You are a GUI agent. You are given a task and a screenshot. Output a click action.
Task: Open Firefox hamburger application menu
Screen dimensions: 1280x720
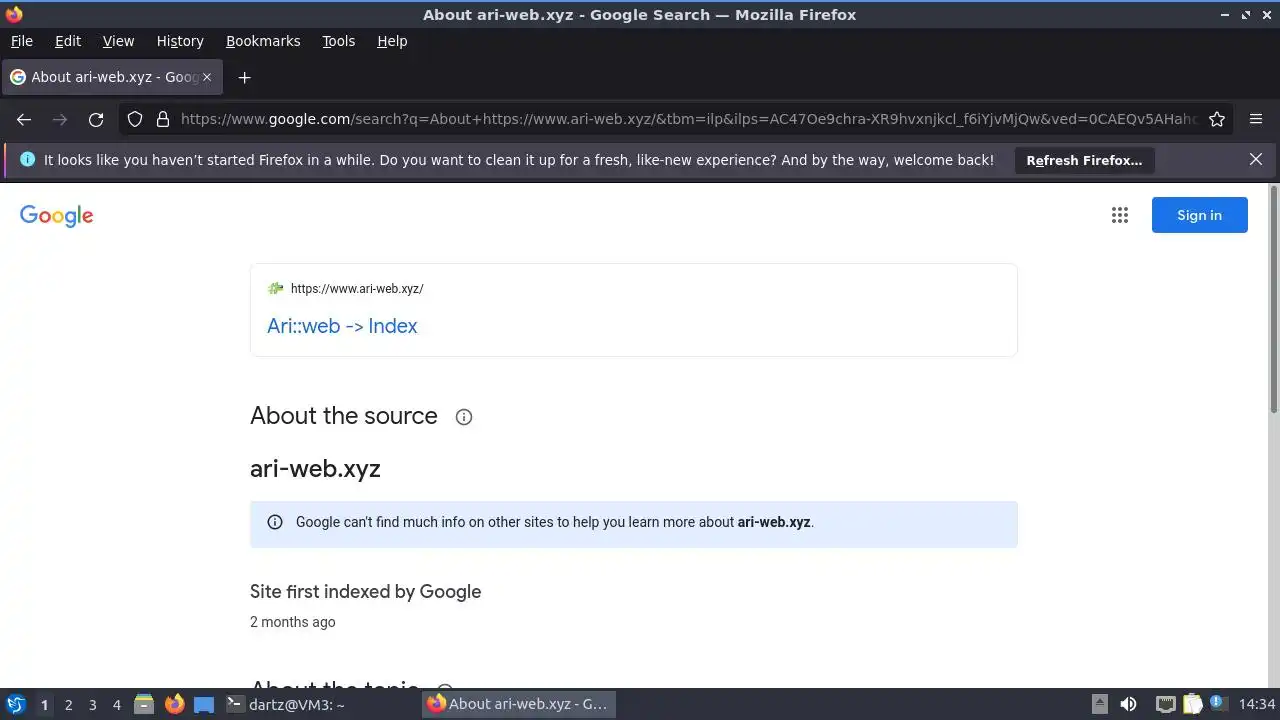click(x=1256, y=119)
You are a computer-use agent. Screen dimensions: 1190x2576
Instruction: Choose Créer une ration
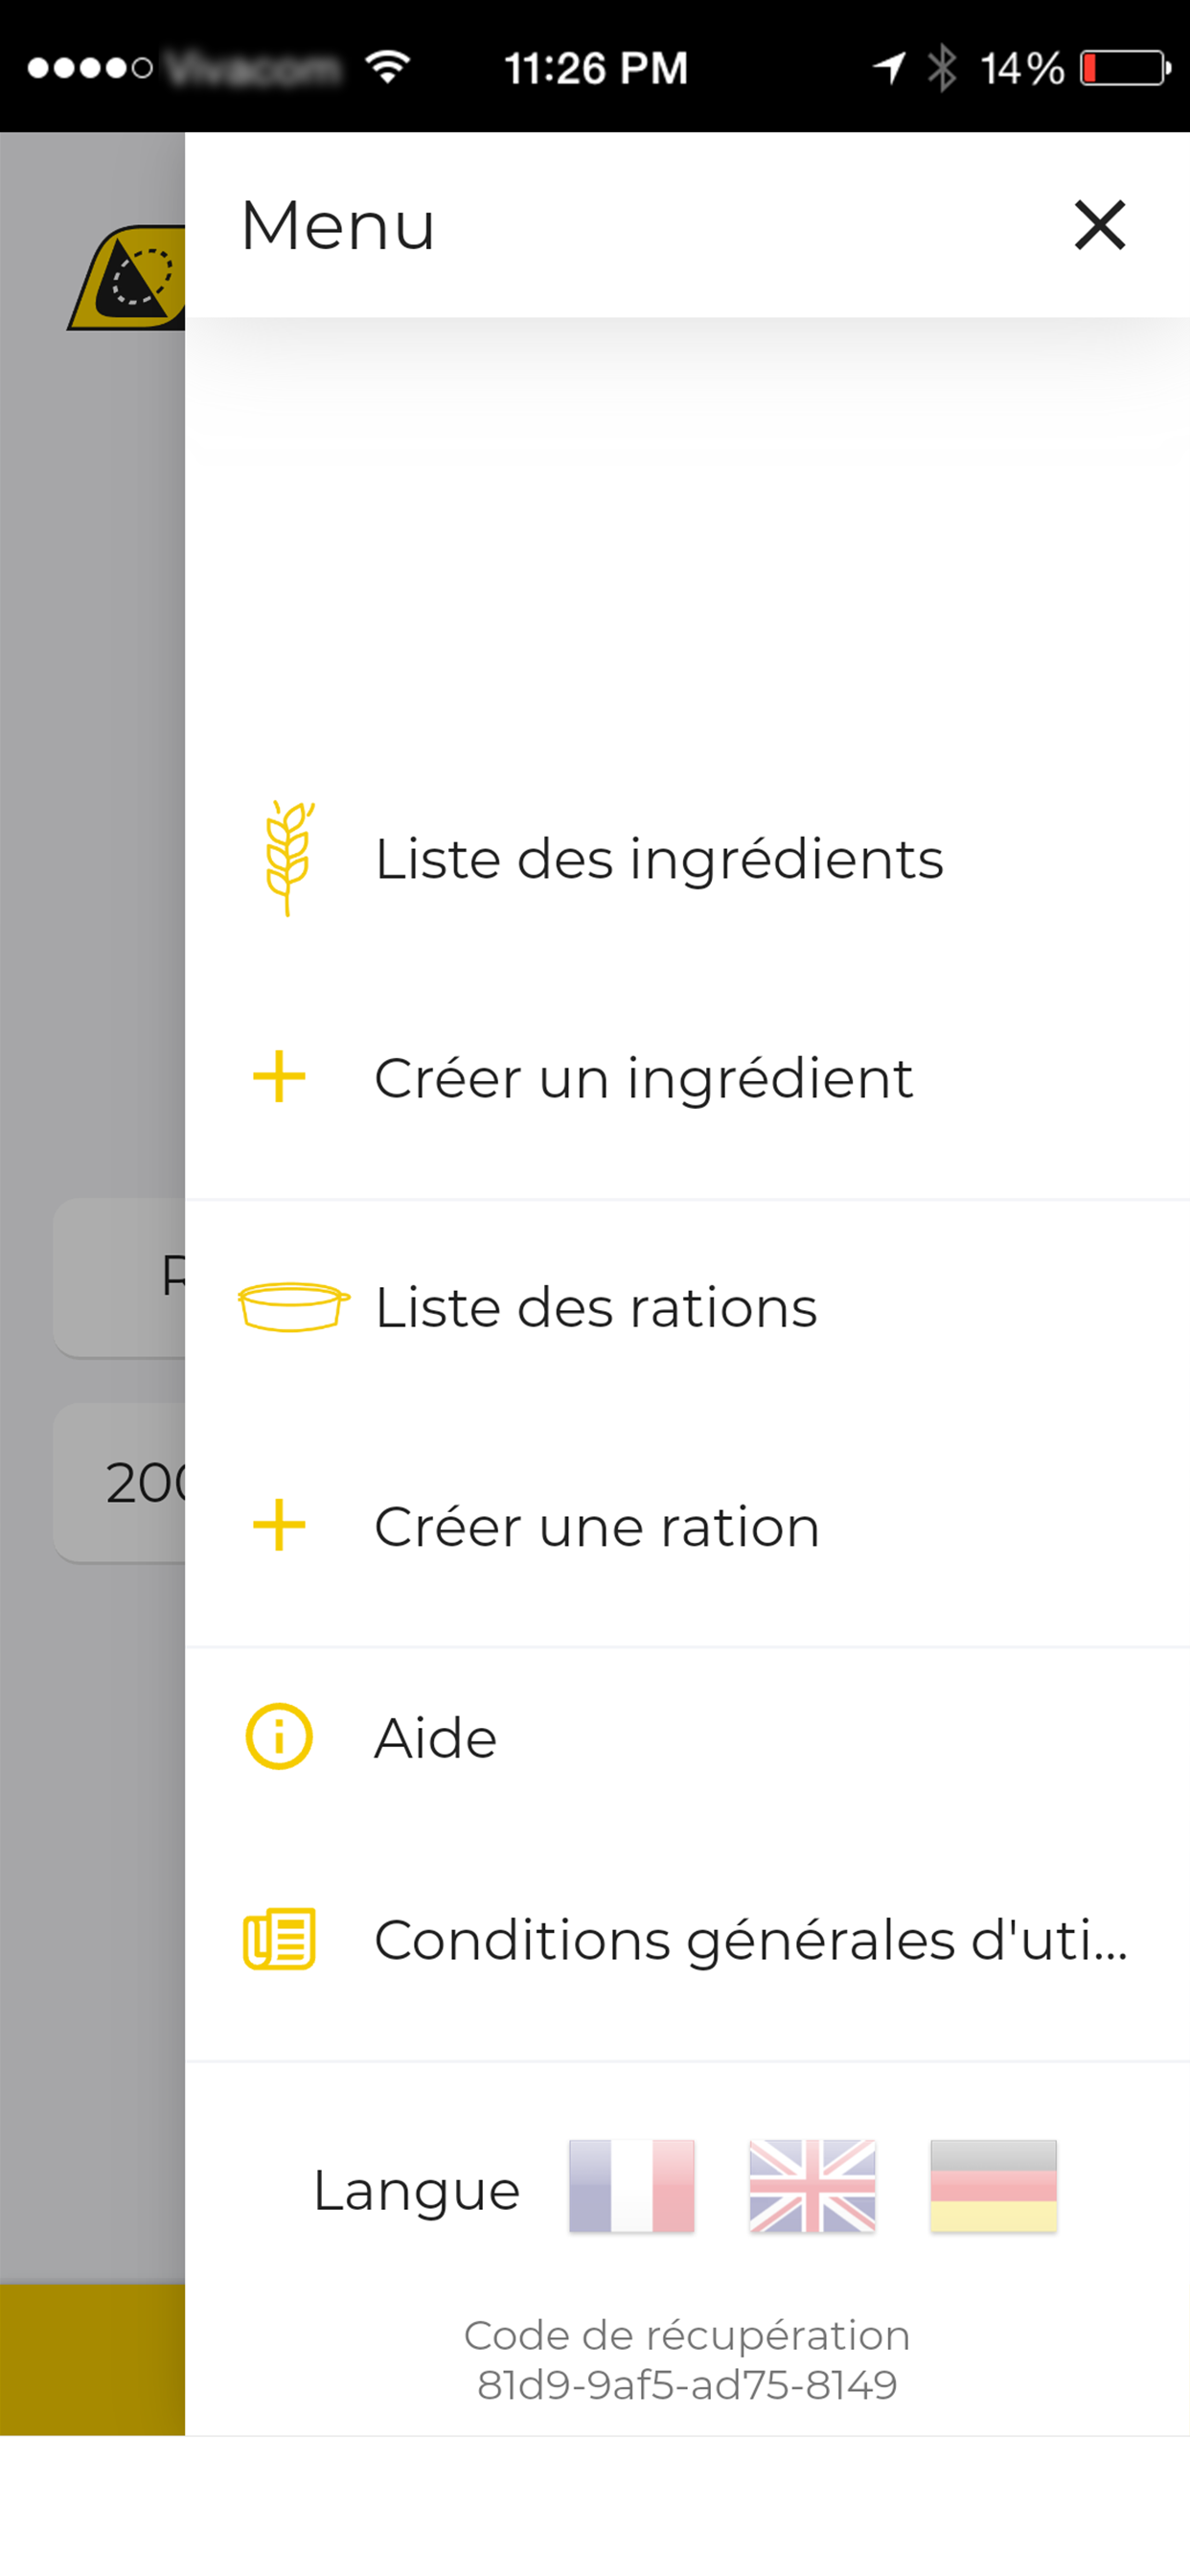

-=-=-

Instructions to follow:
Report each line of the records that holds the word "agent".

Exercise response:
You are a GUI agent. You are given a task and a screenshot. Output a click action.
You are a computer-use agent. Screen dimensions: 1190x2576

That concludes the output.